(Records from a data source)
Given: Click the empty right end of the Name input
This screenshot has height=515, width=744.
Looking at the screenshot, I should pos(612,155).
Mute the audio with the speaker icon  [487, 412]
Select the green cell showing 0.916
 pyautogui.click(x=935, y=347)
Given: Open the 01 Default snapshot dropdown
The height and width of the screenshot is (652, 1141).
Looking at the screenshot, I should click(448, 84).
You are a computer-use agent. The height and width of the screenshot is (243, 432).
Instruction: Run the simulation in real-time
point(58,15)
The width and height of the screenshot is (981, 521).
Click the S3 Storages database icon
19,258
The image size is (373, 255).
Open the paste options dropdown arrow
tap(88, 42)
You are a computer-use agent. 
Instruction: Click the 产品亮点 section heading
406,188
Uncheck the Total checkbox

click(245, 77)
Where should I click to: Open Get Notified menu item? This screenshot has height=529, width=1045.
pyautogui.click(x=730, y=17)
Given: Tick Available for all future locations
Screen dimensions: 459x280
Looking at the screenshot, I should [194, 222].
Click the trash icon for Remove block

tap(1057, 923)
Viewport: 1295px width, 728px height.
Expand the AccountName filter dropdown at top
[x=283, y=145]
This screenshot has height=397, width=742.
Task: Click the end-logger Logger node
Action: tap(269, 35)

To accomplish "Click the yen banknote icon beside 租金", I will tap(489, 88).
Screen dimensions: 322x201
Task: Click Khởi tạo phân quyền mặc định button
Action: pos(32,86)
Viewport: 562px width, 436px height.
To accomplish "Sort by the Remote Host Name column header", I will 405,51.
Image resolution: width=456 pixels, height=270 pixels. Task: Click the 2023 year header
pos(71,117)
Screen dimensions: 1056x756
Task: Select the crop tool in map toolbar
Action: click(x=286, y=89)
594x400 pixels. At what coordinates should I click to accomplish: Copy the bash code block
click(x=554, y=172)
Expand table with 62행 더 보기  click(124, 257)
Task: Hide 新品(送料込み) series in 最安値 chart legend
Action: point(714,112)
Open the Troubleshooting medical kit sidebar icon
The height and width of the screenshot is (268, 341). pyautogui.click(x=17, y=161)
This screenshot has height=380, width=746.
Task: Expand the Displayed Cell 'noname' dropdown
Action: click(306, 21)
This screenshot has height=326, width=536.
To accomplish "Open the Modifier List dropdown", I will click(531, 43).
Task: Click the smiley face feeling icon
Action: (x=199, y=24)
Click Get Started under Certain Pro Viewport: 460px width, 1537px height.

**Problem requirements:**
Across the data above, how many lines include the word "agent"? Give only the count.

**Output for this task:**
2